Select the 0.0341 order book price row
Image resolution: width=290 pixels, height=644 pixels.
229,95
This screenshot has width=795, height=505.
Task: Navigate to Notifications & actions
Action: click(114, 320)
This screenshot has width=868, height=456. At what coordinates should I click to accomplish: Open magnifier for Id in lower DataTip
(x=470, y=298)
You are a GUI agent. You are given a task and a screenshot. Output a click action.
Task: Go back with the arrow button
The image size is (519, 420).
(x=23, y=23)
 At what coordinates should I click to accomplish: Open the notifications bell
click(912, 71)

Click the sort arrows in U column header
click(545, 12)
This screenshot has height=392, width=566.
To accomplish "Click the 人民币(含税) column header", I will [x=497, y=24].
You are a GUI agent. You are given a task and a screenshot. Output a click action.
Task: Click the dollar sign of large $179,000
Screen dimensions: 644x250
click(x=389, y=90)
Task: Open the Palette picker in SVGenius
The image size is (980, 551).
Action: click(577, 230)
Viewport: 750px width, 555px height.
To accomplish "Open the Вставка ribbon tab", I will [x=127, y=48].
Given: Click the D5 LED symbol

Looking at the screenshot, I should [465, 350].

== Exercise goal ==
Print every line from the one that contains "At what coordinates should I click to accomplish: Open the" to the end of the records, exactly as written, and nothing more.

== Solution to the exercise ==
 At what coordinates should I click to accomplish: Open the notifications bell
click(912, 71)

Click the sort arrows in U column header
click(545, 12)
This screenshot has height=392, width=566.
To accomplish "Click the 人民币(含税) column header", I will [x=497, y=24].
You are a GUI agent. You are given a task and a screenshot. Output a click action.
Task: Click the dollar sign of large $179,000
Screen dimensions: 644x250
click(x=389, y=90)
Task: Open the Palette picker in SVGenius
The image size is (980, 551).
Action: click(577, 230)
Viewport: 750px width, 555px height.
To accomplish "Open the Вставка ribbon tab", I will [x=127, y=48].
Given: Click the D5 LED symbol

Looking at the screenshot, I should [465, 350].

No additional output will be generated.